En un maravilloso documento custodiado en el Archivo Histórico Municipal del Real Sitio se pueden leer los honores dispensados al nuevo infante y las instrucciones que dio su padre, el rey Alfonso XIII, para tan extraordinaria ocasión.

Con el paso de los años, acostumbró el Real infante, junto con sus hermanos, a pasar las calurosas jornadas veraniegas en el Real Sitio. Siempre que pienso en ello, recuerdo una hermosa fotografía de Alfonso XIII con el infante Don Juan sentado en uno de esos altos ventanales del patio de carruajes, donde no nos permitían poner los guardas ni un pie.

Justo en aquella época en que Sorolla pasó aquí unos días, añadiendo el albor de mi paraíso a la luz imperecedera de sus obras maestras. Ya siendo adolescente, recaló un par de veces, convaleciente éste del incendio devastador, como atestiguan un par de fotos suyas practicando remo y pesca en el Mar de los Jardines.

Para su desgracia, guerra civil y dictadura le mantuvieron alejado del paraíso y, a decir de mi querido amigo Félix Montes, contrariado al comprobar que se usaba el Real Sitio para celebraciones ajenas a la monarquía, quizás por ello ahí organizadas.

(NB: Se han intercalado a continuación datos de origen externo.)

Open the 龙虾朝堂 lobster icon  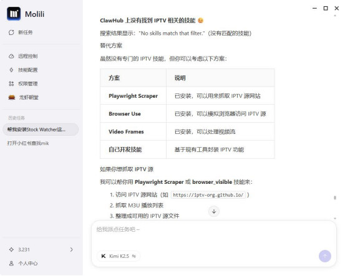[12, 97]
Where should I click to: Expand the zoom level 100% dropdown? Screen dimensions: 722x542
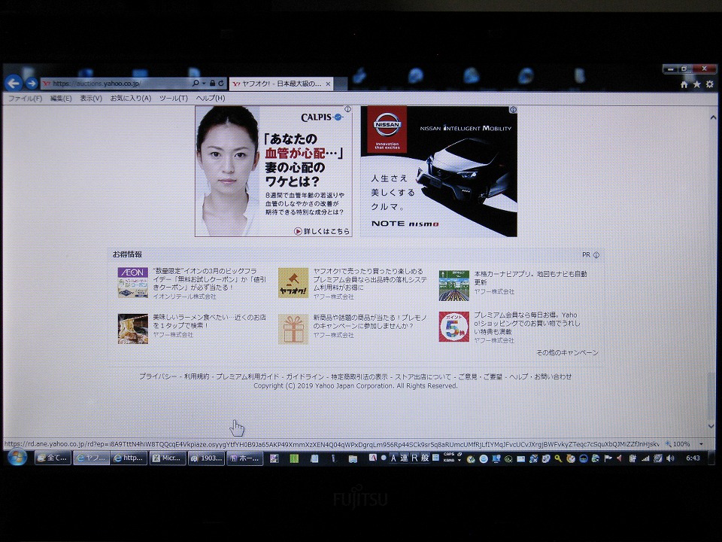click(701, 444)
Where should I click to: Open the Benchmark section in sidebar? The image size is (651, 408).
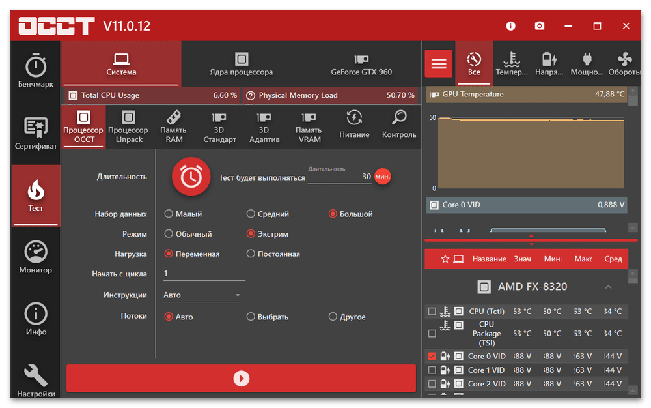click(35, 71)
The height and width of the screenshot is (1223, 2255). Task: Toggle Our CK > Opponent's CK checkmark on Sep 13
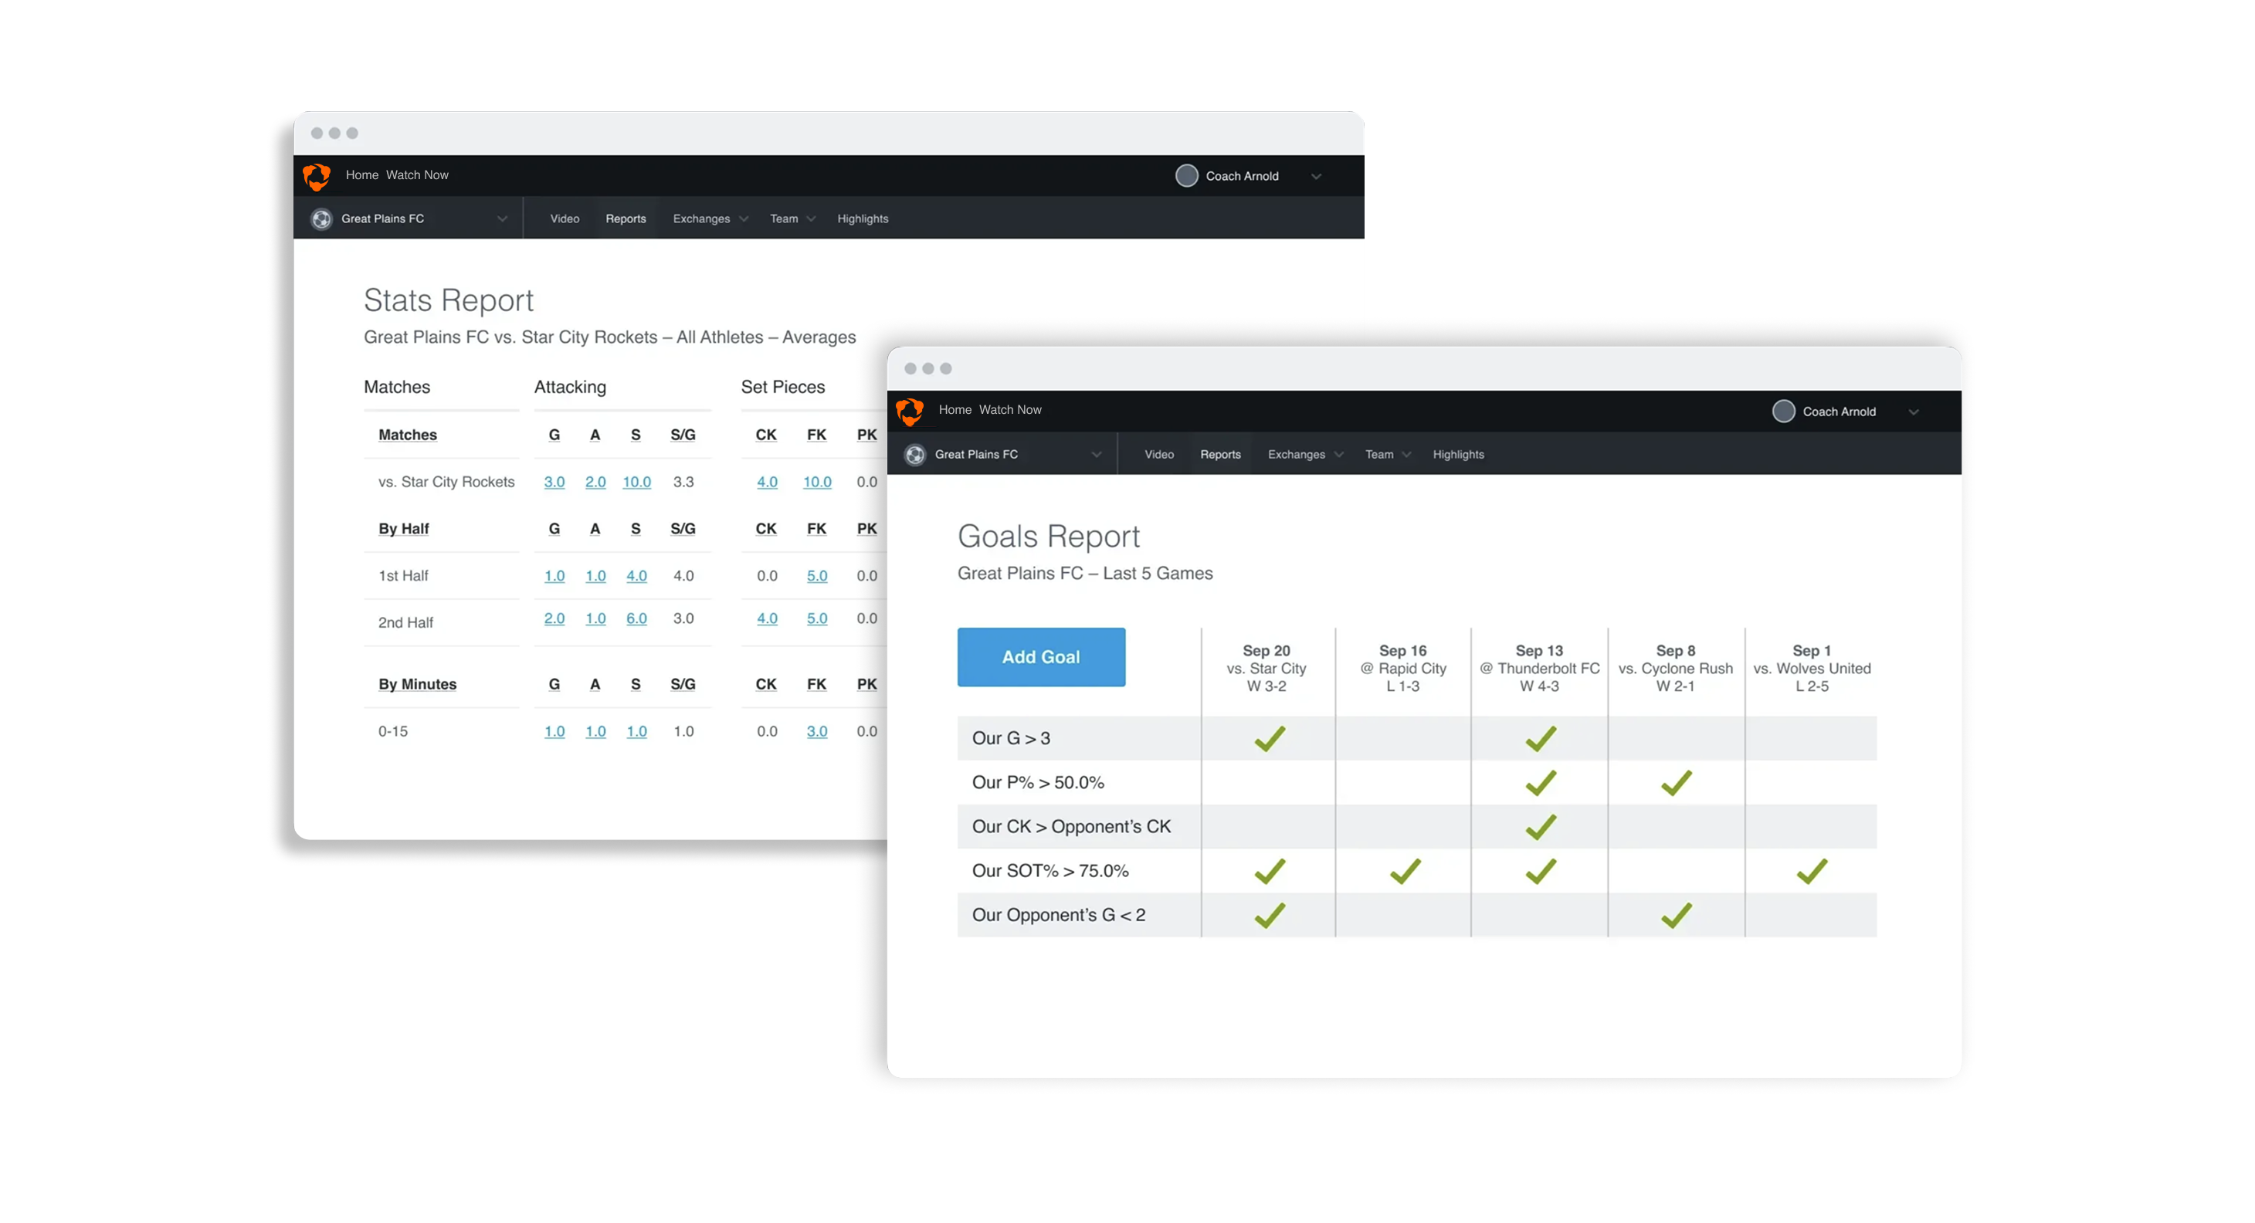click(x=1540, y=826)
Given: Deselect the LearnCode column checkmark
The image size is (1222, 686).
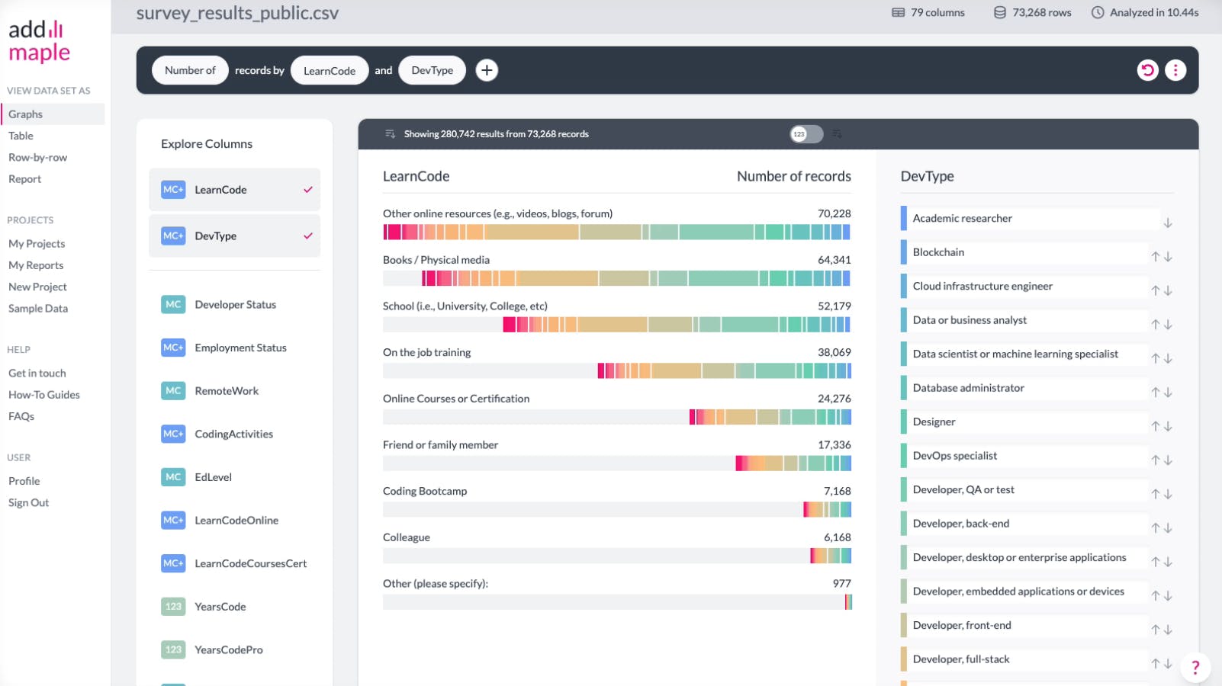Looking at the screenshot, I should tap(308, 190).
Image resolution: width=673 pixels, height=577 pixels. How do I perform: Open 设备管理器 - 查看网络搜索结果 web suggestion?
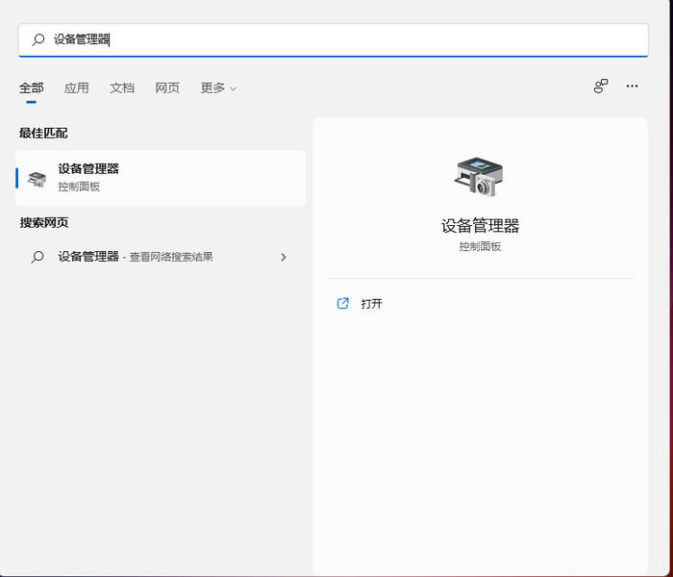135,257
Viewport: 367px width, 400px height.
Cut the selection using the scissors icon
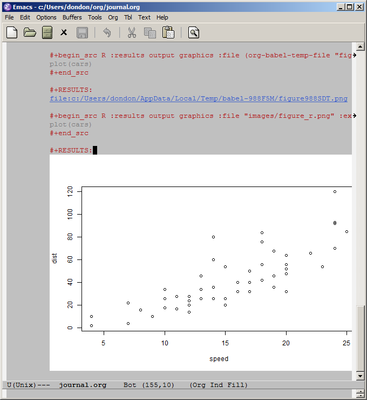(x=132, y=32)
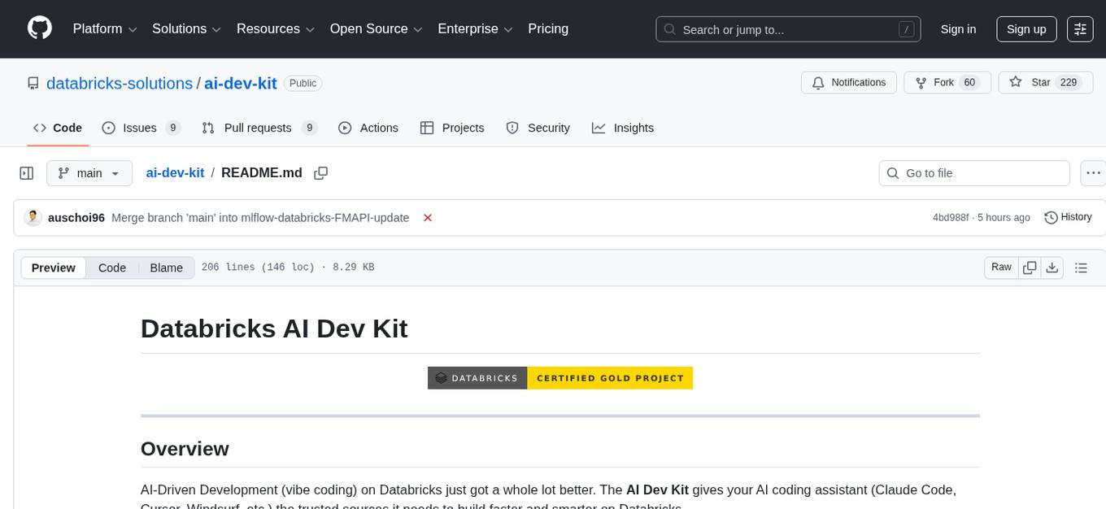The width and height of the screenshot is (1106, 509).
Task: Open the GitHub homepage via the logo
Action: pyautogui.click(x=39, y=28)
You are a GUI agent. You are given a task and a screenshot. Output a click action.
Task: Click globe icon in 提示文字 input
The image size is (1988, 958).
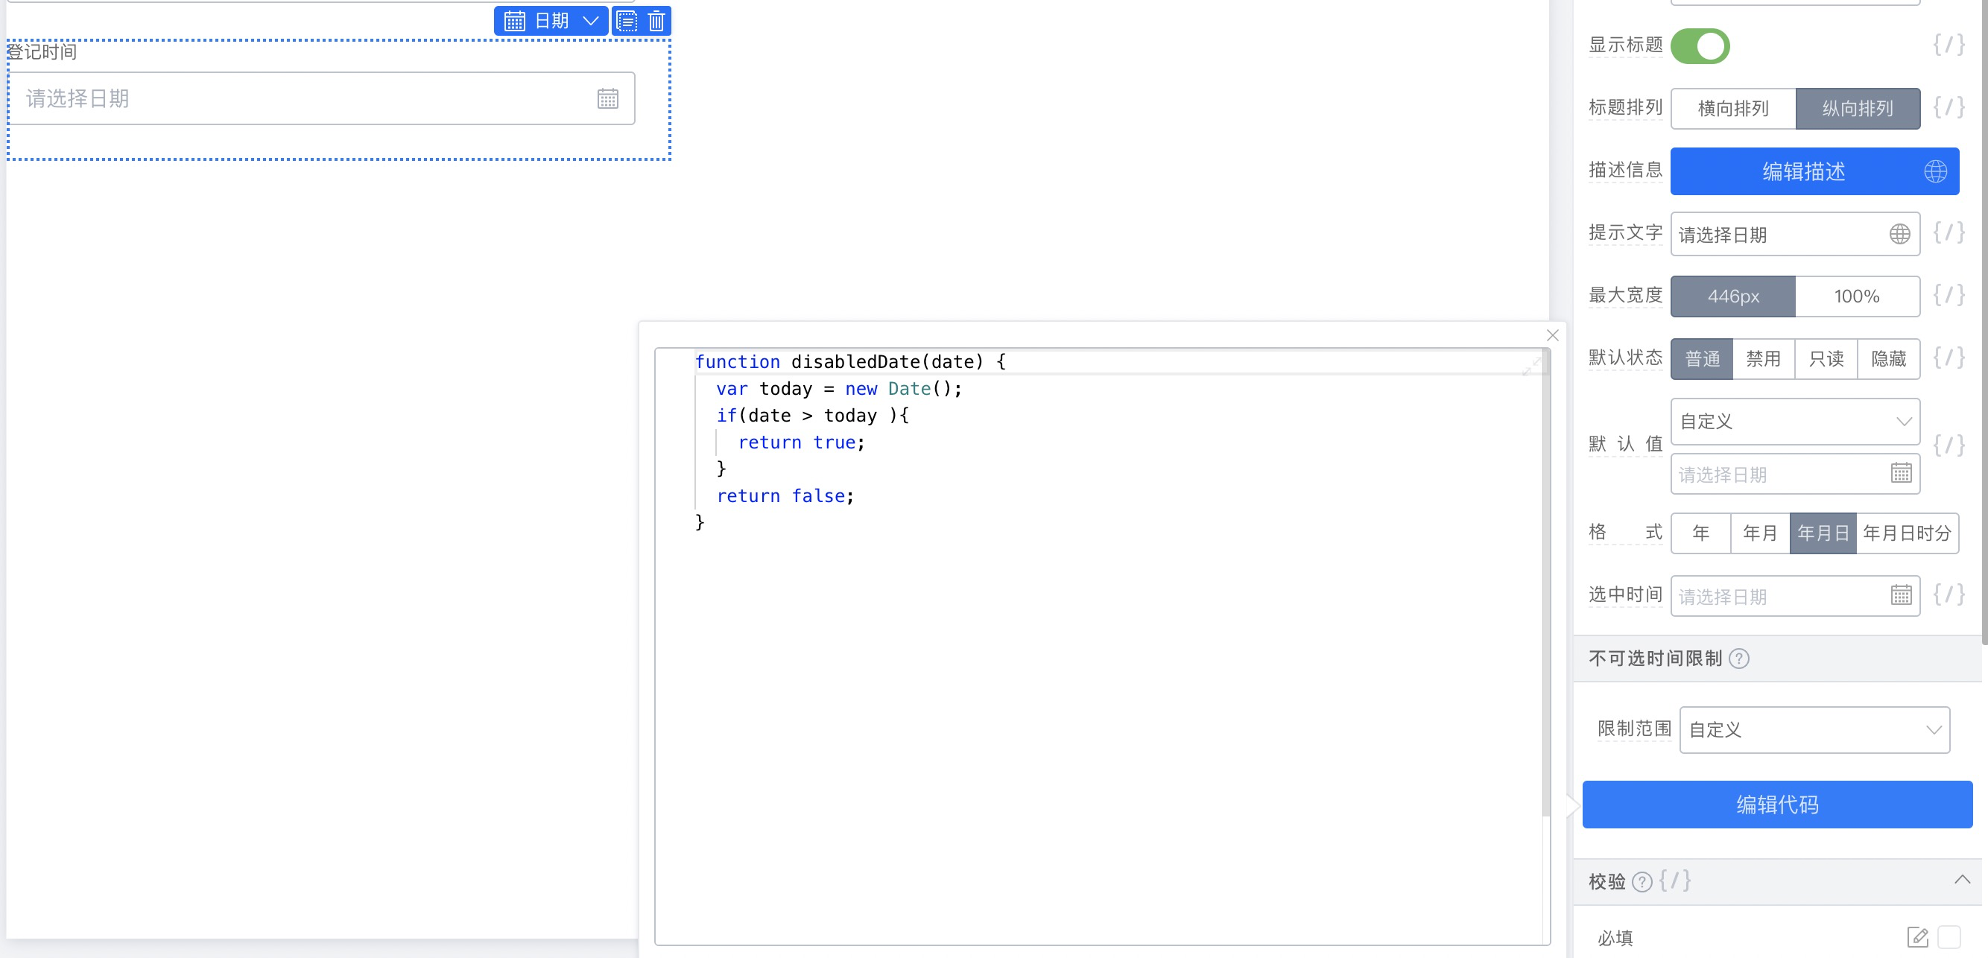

No sería hasta la llegada de la democracia que pudo regresar tranquilamente al lugar que le vio nacer. Desde aquel momento, fácil era encontrárselo de paseo por la calle de Valsaín, camino de la fuente de los Baños de Diana, donde no pocas travesuras hubo de realizar en compañía de sus hermanos para sufrimiento de los guardas del Real Jardín.

Una de esas veces coincidí con él; yo, en pantalón corto y rodillas despellejadas de perseguir ardillas y saltar sobre las esfinges; él, de traje impoluto y voz rota de tanto fumar. Un pescozón, una sonrisa y todos a correr, pensando mis compinches quién sería aquel señor tan bien acompañado.

Me resultó un poco frustrante que, tras conocer su muerte, lo trasladaran al panteón de reyes del Escorial. Uno, que se dedica a la Historia, comprende las razones políticas que condujeron su cuerpo a tan lúgubre y gélido lugar, apartado de la luz y el conocimiento. Que cada vez que lo recorro con mis alumnos me pasmo del disgusto ante tan pétreo y ornado nicho. Siempre me toca explicarles quién fue ese Juan III de letras fantasmagóricas que no aparece en los libros de texto.

Si hubieran tenido en cuenta la lógica y lo hubiesen traído a su pueblo, no habría sido necesaria tanta explicación. Aquí hay un Paseo de Don Juan de Borbón; una placa en la sala capitular del Ayuntamiento y un busto a la entrada de la misma; una placa en la Real Fábrica de Cristales y busto y placa en las estancias del Palacio Real.

Estamos tan acostumbrados a oír su nombre que no usamos ni siquiera el apellido, hasta el punto de que José Zorrilla ha pensado en querellarse por los derechos de autor y el Señor Alcalde se ha puesto a temblar. Que no está el horno para bollos, oiga.

Yo, que cada vez que como en casa de mi señora suegra lo hago frente a la fotografía de Don Juan y mi suegro, me pregunto si no hubiera preferido él estar cerca de sus queridos jardines de la infancia. Junto a su tía abuela, mirando el corro y el ir y venir de los turistas. Sentado en pétrea silla, con la fuente de la Fama al fondo y sin necesidad de que profesor alguno tuviera que explicar quién es aquel señor de piedra que mira fijamente y sonríe de forma enigmática.

Al fin y al cabo, lo que todos deseamos, él incluido, al terminar el trabajo, es regresar a casa. Estoy seguro de que, a pesar del retraso, sería, una vez más, bien recibido.